Step 3: Profile with Nsight Compute

$ ncu --set full ./matmul_naive | grep -E "Throughput|Occupancy" Metric Value ---------------------------------------- -------- sm__throughput.avg.pct_of_peak_sustained 18.3% ← Very low! gpu__compute_memory_throughput.avg.pct 85.2% ← Memory bound sm__warps_active.avg.pct_of_peak 32.4% ← Low occupancy Warp Stall Reasons: long_scoreboard (memory): 68% ← Waiting for memory! not_selected: 22% other: 10%

Diagnosis

The kernel is memory bound: high memory throughput, low compute throughput, and 68% of time waiting for memory. Solution: use shared memory tiling.

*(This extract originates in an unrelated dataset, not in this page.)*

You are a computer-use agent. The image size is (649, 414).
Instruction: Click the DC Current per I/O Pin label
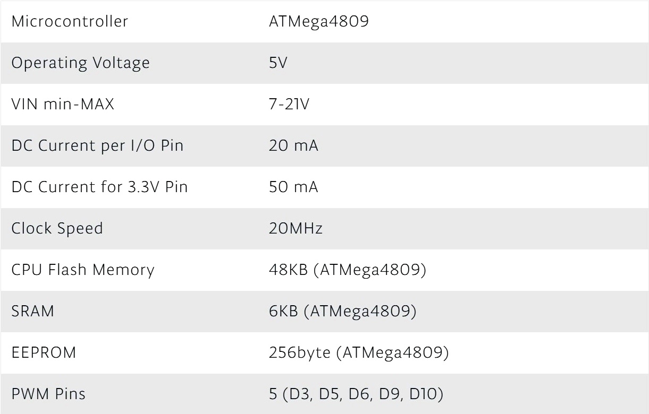[x=97, y=146]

Step 4: Optimized Implementation

CUDA C++ matmul_tiled.cu

#define TILE_SIZE 32

// Tiled matrix multiply using shared memory
__global__ void matmul_tiled(float* A, float* B, float* C,
                             int M, int N, int K) {
    // Shared memory tiles
    __shared__ float As[TILE_SIZE][TILE_SIZE];
    __shared__ float Bs[TILE_SIZE][TILE_SIZE];
    
    int row = blockIdx.y * TILE_SIZE + threadIdx.y;
    int col = blockIdx.x * TILE_SIZE + threadIdx.x;
    
    float sum = 0.0f;
    
    // Loop over tiles
    for (int t = 0; t < (K + TILE_SIZE - 1) / TILE_SIZE; t++) {
        // Cooperative load into shared memory
        if (row < M && t * TILE_SIZE + threadIdx.x < K)
            As[threadIdx.y][threadIdx.x] = A[row * K + t * TILE_SIZE + threadIdx.x];
        else
            As[threadIdx.y][threadIdx.x] = 0.0f;
            
        if (col < N && t * TILE_SIZE + threadIdx.y < K)
            Bs[threadIdx.y][threadIdx.x] = B[(t * TILE_SIZE + threadIdx.y) * N + col];
        else
            Bs[threadIdx.y][threadIdx.x] = 0.0f;
        
        __syncthreads();  // Wait for tile to load
        
        // Compute on tile (from shared memory - fast!)
        for (int k = 0; k < TILE_SIZE; k++) {
            sum += As[threadIdx.y][k] * Bs[k][threadIdx.x];
        }
        
        __syncthreads();  // Wait before loading next tile
    }
    
    if (row < M && col < N)
        C[row * N + col] = sum;
}

Step 5: Verify Improvement

$ ncu --set full ./matmul_tiled | grep -E "Throughput|Occupancy" Metric Value ---------------------------------------- -------- sm__throughput.avg.pct_of_peak_sustained 72.8% ← 4x improvement! gpu__compute_memory_throughput.avg.pct 45.3% ← More balanced sm__warps_active.avg.pct_of_peak 68.2% ← Better occupancy Warp Stall Reasons: long_scoreboard (memory): 28% ← Much less waiting! barrier: 35% ← Expected for tiled algo not_selected: 27%

Performance Comparison: Naive vs Tiled

Shared memory tiling achieves 4x speedup, approaching cuBLAS performance

Summary & Best Practices

Tool	Use For	Key Commands
Nsight Systems	Timeline, CPU-GPU interaction, finding hotspots	`nsys profile`, `nsys stats`
Nsight Compute	Kernel metrics, roofline, optimization guidance	`ncu --set full`, `ncu --metrics`

Key Takeaways

1. Always start with Nsight Systems to understand the big picture.
2. Use Nsight Compute for deep kernel analysis.
3. Check roofline position to diagnose compute vs memory bound.
4. Look at warp stall reasons to understand why threads wait.
5. Iterate: profile → analyze → optimize → repeat.